What you will do – Set down the entries once more, exactly as given.

(Stored items)
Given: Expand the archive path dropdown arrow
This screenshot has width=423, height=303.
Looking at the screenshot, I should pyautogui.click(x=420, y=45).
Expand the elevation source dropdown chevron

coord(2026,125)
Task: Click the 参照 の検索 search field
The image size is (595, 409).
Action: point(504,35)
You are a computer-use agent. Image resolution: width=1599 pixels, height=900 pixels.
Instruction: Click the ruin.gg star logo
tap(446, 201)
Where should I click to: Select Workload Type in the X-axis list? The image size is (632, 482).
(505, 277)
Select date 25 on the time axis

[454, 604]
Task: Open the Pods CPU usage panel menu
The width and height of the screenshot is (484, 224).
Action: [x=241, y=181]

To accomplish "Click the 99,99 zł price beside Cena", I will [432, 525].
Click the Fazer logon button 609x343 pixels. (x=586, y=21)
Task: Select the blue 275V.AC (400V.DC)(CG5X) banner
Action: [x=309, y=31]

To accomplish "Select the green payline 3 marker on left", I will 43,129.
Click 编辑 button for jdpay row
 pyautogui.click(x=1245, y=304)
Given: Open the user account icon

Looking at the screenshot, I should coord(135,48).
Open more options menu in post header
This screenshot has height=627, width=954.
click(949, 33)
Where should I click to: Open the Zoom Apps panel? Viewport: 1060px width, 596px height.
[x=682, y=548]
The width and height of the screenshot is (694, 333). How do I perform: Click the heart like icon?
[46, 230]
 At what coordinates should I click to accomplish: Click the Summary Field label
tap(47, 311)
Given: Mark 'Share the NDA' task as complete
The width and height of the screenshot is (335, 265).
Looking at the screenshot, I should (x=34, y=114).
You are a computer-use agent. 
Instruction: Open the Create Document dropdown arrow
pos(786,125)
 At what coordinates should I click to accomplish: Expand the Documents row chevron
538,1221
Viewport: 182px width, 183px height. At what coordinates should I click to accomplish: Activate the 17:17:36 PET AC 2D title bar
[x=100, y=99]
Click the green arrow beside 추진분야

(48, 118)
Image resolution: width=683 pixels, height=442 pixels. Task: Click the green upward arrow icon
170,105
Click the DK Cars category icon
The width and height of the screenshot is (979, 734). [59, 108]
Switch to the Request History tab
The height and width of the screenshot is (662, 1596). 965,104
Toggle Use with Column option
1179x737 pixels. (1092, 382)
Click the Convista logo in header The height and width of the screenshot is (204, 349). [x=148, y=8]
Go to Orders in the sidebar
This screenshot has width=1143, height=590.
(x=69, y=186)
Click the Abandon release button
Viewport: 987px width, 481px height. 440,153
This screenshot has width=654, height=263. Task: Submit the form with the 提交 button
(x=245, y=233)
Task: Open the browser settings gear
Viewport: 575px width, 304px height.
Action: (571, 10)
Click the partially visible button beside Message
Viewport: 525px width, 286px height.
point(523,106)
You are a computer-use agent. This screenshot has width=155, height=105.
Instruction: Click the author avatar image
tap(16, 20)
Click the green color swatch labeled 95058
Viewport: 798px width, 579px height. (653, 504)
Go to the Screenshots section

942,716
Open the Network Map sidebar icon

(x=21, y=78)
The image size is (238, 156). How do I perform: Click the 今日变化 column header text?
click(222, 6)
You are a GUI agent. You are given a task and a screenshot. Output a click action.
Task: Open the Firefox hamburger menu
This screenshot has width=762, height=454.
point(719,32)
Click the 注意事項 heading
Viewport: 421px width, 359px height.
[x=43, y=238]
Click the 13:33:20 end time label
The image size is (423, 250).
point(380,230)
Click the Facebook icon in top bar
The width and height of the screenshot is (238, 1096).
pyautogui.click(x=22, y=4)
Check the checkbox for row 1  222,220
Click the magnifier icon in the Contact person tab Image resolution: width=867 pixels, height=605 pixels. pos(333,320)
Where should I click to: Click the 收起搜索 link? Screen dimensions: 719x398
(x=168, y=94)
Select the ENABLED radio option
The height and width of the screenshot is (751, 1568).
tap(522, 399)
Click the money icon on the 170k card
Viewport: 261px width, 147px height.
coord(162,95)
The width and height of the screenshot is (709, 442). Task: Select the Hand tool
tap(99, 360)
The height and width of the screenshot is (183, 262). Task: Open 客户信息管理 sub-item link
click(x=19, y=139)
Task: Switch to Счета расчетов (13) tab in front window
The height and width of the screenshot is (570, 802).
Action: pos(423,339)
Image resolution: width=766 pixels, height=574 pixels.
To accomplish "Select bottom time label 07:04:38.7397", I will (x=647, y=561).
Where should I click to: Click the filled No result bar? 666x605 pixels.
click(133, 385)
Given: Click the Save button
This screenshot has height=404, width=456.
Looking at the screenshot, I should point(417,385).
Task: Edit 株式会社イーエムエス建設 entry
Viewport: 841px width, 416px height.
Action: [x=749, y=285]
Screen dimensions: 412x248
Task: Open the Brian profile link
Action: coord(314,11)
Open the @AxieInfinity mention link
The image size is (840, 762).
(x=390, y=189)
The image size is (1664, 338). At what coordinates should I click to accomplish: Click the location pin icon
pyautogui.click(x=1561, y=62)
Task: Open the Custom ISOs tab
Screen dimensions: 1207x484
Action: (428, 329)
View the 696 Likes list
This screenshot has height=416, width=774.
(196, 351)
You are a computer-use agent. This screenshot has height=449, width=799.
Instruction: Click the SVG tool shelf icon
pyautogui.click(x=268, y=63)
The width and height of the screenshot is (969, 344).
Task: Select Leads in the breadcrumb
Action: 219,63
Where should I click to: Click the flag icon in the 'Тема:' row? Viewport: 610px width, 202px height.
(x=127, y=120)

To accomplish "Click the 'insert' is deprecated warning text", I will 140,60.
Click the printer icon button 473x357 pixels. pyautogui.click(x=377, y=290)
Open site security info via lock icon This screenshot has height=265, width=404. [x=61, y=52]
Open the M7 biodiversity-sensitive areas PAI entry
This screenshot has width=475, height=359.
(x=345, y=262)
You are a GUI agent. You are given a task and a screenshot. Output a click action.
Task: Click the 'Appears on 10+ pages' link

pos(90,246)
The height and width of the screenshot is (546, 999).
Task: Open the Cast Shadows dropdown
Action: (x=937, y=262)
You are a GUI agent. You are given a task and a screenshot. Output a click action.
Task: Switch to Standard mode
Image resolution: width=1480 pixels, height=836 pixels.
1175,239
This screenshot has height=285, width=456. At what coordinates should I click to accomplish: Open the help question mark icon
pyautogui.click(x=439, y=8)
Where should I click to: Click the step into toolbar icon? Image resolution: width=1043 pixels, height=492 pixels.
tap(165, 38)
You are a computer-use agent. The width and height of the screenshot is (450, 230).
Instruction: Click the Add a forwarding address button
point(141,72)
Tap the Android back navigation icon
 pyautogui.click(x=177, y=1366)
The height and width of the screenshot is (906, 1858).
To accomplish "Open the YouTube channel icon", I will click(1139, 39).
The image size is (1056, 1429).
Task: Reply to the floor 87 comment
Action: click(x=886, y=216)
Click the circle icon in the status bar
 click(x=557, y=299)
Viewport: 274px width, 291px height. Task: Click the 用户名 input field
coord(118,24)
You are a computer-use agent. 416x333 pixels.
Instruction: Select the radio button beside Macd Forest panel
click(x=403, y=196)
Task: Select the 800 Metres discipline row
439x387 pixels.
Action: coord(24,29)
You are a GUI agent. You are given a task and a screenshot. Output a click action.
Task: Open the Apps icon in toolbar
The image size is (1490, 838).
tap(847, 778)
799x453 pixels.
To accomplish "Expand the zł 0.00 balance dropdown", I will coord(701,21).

Reply to the task –
Given: Expand the archive path dropdown arrow
This screenshot has width=423, height=303.
Looking at the screenshot, I should pyautogui.click(x=420, y=45).
Expand the elevation source dropdown chevron

coord(2026,125)
Task: Click the 参照 の検索 search field
The image size is (595, 409).
Action: point(504,35)
You are a computer-use agent. Image resolution: width=1599 pixels, height=900 pixels.
Instruction: Click the ruin.gg star logo
tap(446, 201)
Where should I click to: Select Workload Type in the X-axis list? The image size is (632, 482).
(505, 277)
Select date 25 on the time axis

[454, 604]
Task: Open the Pods CPU usage panel menu
The width and height of the screenshot is (484, 224).
Action: [x=241, y=181]

To accomplish "Click the 99,99 zł price beside Cena", I will [432, 525].
Click the Fazer logon button 609x343 pixels. (x=586, y=21)
Task: Select the blue 275V.AC (400V.DC)(CG5X) banner
Action: [x=309, y=31]

To accomplish "Select the green payline 3 marker on left", I will 43,129.
Click 编辑 button for jdpay row
 pyautogui.click(x=1245, y=304)
Given: Open the user account icon

Looking at the screenshot, I should coord(135,48).
Open more options menu in post header
This screenshot has height=627, width=954.
click(949, 33)
Where should I click to: Open the Zoom Apps panel? Viewport: 1060px width, 596px height.
[x=682, y=548]
The width and height of the screenshot is (694, 333). How do I perform: Click the heart like icon?
[46, 230]
 At what coordinates should I click to accomplish: Click the Summary Field label
tap(47, 311)
Given: Mark 'Share the NDA' task as complete
The width and height of the screenshot is (335, 265).
Looking at the screenshot, I should (x=34, y=114).
You are a computer-use agent. 
Instruction: Open the Create Document dropdown arrow
pos(786,125)
 At what coordinates should I click to accomplish: Expand the Documents row chevron
538,1221
Viewport: 182px width, 183px height. At what coordinates should I click to accomplish: Activate the 17:17:36 PET AC 2D title bar
[x=100, y=99]
Click the green arrow beside 추진분야

(48, 118)
Image resolution: width=683 pixels, height=442 pixels. Task: Click the green upward arrow icon
170,105
Click the DK Cars category icon
The width and height of the screenshot is (979, 734). [59, 108]
Switch to the Request History tab
The height and width of the screenshot is (662, 1596). 965,104
Toggle Use with Column option
1179x737 pixels. (1092, 382)
Click the Convista logo in header The height and width of the screenshot is (204, 349). [x=148, y=8]
Go to Orders in the sidebar
This screenshot has width=1143, height=590.
(x=69, y=186)
Click the Abandon release button
Viewport: 987px width, 481px height. 440,153
This screenshot has width=654, height=263. Task: Submit the form with the 提交 button
(x=245, y=233)
Task: Open the browser settings gear
Viewport: 575px width, 304px height.
Action: (571, 10)
Click the partially visible button beside Message
Viewport: 525px width, 286px height.
point(523,106)
You are a computer-use agent. This screenshot has width=155, height=105.
Instruction: Click the author avatar image
tap(16, 20)
Click the green color swatch labeled 95058
Viewport: 798px width, 579px height. (653, 504)
Go to the Screenshots section

942,716
Open the Network Map sidebar icon

(x=21, y=78)
The image size is (238, 156). How do I perform: Click the 今日变化 column header text?
click(222, 6)
You are a GUI agent. You are given a task and a screenshot. Output a click action.
Task: Open the Firefox hamburger menu
This screenshot has width=762, height=454.
point(719,32)
Click the 注意事項 heading
Viewport: 421px width, 359px height.
[x=43, y=238]
Click the 13:33:20 end time label
The image size is (423, 250).
point(380,230)
Click the Facebook icon in top bar
The width and height of the screenshot is (238, 1096).
pyautogui.click(x=22, y=4)
Check the checkbox for row 1  222,220
Click the magnifier icon in the Contact person tab Image resolution: width=867 pixels, height=605 pixels. pos(333,320)
Where should I click to: Click the 收起搜索 link? Screen dimensions: 719x398
(x=168, y=94)
Select the ENABLED radio option
The height and width of the screenshot is (751, 1568).
tap(522, 399)
Click the money icon on the 170k card
Viewport: 261px width, 147px height.
coord(162,95)
The width and height of the screenshot is (709, 442). Task: Select the Hand tool
tap(99, 360)
The height and width of the screenshot is (183, 262). Task: Open 客户信息管理 sub-item link
click(x=19, y=139)
Task: Switch to Счета расчетов (13) tab in front window
The height and width of the screenshot is (570, 802).
Action: pos(423,339)
Image resolution: width=766 pixels, height=574 pixels.
To accomplish "Select bottom time label 07:04:38.7397", I will (x=647, y=561).
Where should I click to: Click the filled No result bar? 666x605 pixels.
click(133, 385)
Given: Click the Save button
This screenshot has height=404, width=456.
Looking at the screenshot, I should point(417,385).
Task: Edit 株式会社イーエムエス建設 entry
Viewport: 841px width, 416px height.
Action: [x=749, y=285]
Screen dimensions: 412x248
Task: Open the Brian profile link
Action: coord(314,11)
Open the @AxieInfinity mention link
The image size is (840, 762).
(x=390, y=189)
The image size is (1664, 338). At what coordinates should I click to accomplish: Click the location pin icon
pyautogui.click(x=1561, y=62)
Task: Open the Custom ISOs tab
Screen dimensions: 1207x484
Action: (428, 329)
View the 696 Likes list
This screenshot has height=416, width=774.
(196, 351)
You are a computer-use agent. This screenshot has height=449, width=799.
Instruction: Click the SVG tool shelf icon
pyautogui.click(x=268, y=63)
The width and height of the screenshot is (969, 344).
Task: Select Leads in the breadcrumb
Action: 219,63
Where should I click to: Click the flag icon in the 'Тема:' row? Viewport: 610px width, 202px height.
(x=127, y=120)

To accomplish "Click the 'insert' is deprecated warning text", I will 140,60.
Click the printer icon button 473x357 pixels. pyautogui.click(x=377, y=290)
Open site security info via lock icon This screenshot has height=265, width=404. [x=61, y=52]
Open the M7 biodiversity-sensitive areas PAI entry
This screenshot has width=475, height=359.
(x=345, y=262)
You are a GUI agent. You are given a task and a screenshot. Output a click action.
Task: Click the 'Appears on 10+ pages' link

pos(90,246)
The height and width of the screenshot is (546, 999).
Task: Open the Cast Shadows dropdown
Action: (x=937, y=262)
You are a GUI agent. You are given a task and a screenshot. Output a click action.
Task: Switch to Standard mode
Image resolution: width=1480 pixels, height=836 pixels.
1175,239
This screenshot has height=285, width=456. At what coordinates should I click to accomplish: Open the help question mark icon
pyautogui.click(x=439, y=8)
Where should I click to: Click the step into toolbar icon? Image resolution: width=1043 pixels, height=492 pixels.
tap(165, 38)
You are a computer-use agent. The width and height of the screenshot is (450, 230).
Instruction: Click the Add a forwarding address button
point(141,72)
Tap the Android back navigation icon
 pyautogui.click(x=177, y=1366)
The height and width of the screenshot is (906, 1858).
To accomplish "Open the YouTube channel icon", I will click(1139, 39).
The image size is (1056, 1429).
Task: Reply to the floor 87 comment
Action: click(x=886, y=216)
Click the circle icon in the status bar
 click(x=557, y=299)
Viewport: 274px width, 291px height. Task: Click the 用户名 input field
coord(118,24)
You are a computer-use agent. 416x333 pixels.
Instruction: Select the radio button beside Macd Forest panel
click(x=403, y=196)
Task: Select the 800 Metres discipline row
439x387 pixels.
Action: coord(24,29)
You are a GUI agent. You are given a task and a screenshot. Output a click action.
Task: Open the Apps icon in toolbar
The image size is (1490, 838).
tap(847, 778)
799x453 pixels.
To accomplish "Expand the zł 0.00 balance dropdown", I will coord(701,21).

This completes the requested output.